• **Consegna 1**:
In base al documento sorgente, spiega in una-tre frasi perché chi scrive ha deciso di coinvolgere un'amica nell'articolo.
• **Consegna 2**:
Riporta dal documento sorgente il passo che inizia con "Per tutto l’ultimo" e si chiude con "per il contagio.".

• **Documento sorgente**:
Per tutto l’ultimo anno, la storia del ddl Zan l’ho vissuta in una maniera un po’ inusuale: ho represso l’ira per bene, nascondendola sotto un’agenda fitta di impegni e trasferte, mi sono fatto sopraffare da un non indifferente timore del contagio, ero già disilluso: ho sin da subito preferito salvaguardarmi dalla disperazione. Per questo ho deciso di coinvolgere un’amica e compagna in questo breve articolo di inizio anno e farci dire qualcosa sulla sua esperienza.

Michela Capris Martelli, co-fondatrice del collettivo “La Gruppa” e attivista mia coetanea, che ha seguito la genesi, l’evoluzione e la morte del ddl Zan, passando anche dalle piazze, per fare sentire la sua voce, nonostante la paura per il contagio.

Michela, come hai passato quei mesi?

• **Dati da analizzare**:
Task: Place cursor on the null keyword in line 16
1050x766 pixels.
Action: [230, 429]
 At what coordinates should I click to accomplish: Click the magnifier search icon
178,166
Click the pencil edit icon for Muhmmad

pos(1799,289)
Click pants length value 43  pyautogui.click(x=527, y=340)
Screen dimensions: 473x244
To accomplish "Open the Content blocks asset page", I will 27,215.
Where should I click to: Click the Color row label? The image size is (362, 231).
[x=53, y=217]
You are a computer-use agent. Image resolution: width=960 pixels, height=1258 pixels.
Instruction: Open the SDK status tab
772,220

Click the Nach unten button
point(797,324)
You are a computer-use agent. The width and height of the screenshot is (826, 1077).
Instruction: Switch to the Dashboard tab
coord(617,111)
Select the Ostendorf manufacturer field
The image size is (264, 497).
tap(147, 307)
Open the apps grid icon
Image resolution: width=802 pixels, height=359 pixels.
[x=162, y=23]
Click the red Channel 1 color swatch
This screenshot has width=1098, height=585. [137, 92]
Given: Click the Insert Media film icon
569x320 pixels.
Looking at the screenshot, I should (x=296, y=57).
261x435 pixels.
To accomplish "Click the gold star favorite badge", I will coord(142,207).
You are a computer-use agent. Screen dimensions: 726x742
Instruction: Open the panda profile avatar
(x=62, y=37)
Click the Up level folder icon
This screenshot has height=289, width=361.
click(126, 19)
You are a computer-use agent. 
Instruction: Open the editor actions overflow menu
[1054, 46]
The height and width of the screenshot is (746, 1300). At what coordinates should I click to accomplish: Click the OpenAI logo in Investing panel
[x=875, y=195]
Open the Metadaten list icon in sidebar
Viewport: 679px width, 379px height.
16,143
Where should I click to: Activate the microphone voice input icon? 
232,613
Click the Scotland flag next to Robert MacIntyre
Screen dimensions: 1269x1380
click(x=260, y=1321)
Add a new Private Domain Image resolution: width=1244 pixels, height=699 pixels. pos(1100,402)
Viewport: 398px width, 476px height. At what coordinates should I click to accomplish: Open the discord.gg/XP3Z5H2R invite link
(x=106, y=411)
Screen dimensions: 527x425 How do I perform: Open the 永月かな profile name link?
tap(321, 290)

• **Risposta 1**:
Per tutto l'ultimo anno aveva vissuto la vicenda del ddl Zan in modo inusuale. Aveva represso l'ira sotto un'agenda fitta di impegni e trasferte, si era fatto sopraffare dal timore del contagio ed era già disilluso. Per questo aveva preferito fin da subito salvaguardarsi dalla disperazione.

• **Risposta 2**:
Per tutto l’ultimo anno, la storia del ddl Zan l’ho vissuta in una maniera un po’ inusuale: ho represso l’ira per bene, nascondendola sotto un’agenda fitta di impegni e trasferte, mi sono fatto sopraffare da un non indifferente timore del contagio, ero già disilluso: ho sin da subito preferito salvaguardarmi dalla disperazione. Per questo ho deciso di coinvolgere un’amica e compagna in questo breve articolo di inizio anno e farci dire qualcosa sulla sua esperienza.

Michela Capris Martelli, co-fondatrice del collettivo “La Gruppa” e attivista mia coetanea, che ha seguito la genesi, l’evoluzione e la morte del ddl Zan, passando anche dalle piazze, per fare sentire la sua voce, nonostante la paura per il contagio.